Il pourrait toutefois arriver, notamment si le conflit en Ukraine s’enlise, que les pressions inflationnistes restent plus élevées plus longtemps que prévu. Les hausses de taux d’intérêt de la part des banques centrales seraient alors plus importantes. En conséquence, cela pourrait entraîner un ralentissement de l’économie mondiale. De plus, l’intégration de perspectives inflationnistes aux salaires et aux prix risquerait de causer une spirale inflationniste. De plus, les entreprises pourraient continuer d’être affectées par la rareté de main-d’œuvre. Un tel scénario de stagflation serait néfaste pour les marchés financiers.
Quoi qu’il advienne, le contexte actuel demeure peu favorable aux obligations. La poursuite des hausses de taux directeur et la persistance des pressions inflationnistes devraient affecter l’ensemble des obligations, quelle que soit leur échéance.

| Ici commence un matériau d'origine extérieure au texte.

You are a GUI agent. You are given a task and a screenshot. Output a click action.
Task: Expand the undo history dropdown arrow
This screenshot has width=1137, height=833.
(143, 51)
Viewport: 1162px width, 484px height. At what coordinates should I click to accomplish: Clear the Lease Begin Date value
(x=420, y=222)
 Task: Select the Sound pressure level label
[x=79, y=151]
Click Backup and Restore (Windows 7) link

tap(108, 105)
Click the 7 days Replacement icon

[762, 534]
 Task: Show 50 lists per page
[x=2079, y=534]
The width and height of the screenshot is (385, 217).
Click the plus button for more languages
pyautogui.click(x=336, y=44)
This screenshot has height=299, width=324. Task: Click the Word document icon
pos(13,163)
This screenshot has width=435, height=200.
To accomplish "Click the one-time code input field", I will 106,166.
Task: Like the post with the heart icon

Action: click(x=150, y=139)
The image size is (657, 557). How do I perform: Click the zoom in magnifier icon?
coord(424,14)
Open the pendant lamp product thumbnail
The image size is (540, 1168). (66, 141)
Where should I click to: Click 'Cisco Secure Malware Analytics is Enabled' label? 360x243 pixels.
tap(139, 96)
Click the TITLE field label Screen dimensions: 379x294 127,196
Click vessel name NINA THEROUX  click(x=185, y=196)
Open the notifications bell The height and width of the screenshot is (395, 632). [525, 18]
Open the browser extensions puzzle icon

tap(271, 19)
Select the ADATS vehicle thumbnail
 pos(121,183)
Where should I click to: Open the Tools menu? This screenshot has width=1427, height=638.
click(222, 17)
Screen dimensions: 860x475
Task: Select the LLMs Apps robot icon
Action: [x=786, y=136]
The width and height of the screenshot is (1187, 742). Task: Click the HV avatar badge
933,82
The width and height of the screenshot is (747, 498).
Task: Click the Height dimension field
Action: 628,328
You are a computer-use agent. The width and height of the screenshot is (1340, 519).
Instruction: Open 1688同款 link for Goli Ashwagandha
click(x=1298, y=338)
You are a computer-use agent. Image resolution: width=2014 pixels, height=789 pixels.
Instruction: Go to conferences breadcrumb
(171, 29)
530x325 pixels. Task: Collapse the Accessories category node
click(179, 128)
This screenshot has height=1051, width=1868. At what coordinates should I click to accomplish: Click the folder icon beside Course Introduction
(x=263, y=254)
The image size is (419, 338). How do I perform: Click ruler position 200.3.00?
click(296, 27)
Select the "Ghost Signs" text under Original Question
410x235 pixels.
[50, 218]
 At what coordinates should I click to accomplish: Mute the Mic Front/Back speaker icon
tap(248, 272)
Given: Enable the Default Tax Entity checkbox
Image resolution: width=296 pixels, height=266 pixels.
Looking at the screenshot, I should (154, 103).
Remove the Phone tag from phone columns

Par ailleurs, la volatilité devrait demeurer élevée sur les marchés boursiers américains et européens. En contrepartie, le marché boursier canadien devrait bénéficier du contexte de reflation qui prévaut depuis quelques mois. La demande pour les matières premières demeure forte et l’offre limitée. Cela est particulièrement vrai pour le pétrole. Ce contexte est donc favorable aux entreprises du secteur énergétique canadien.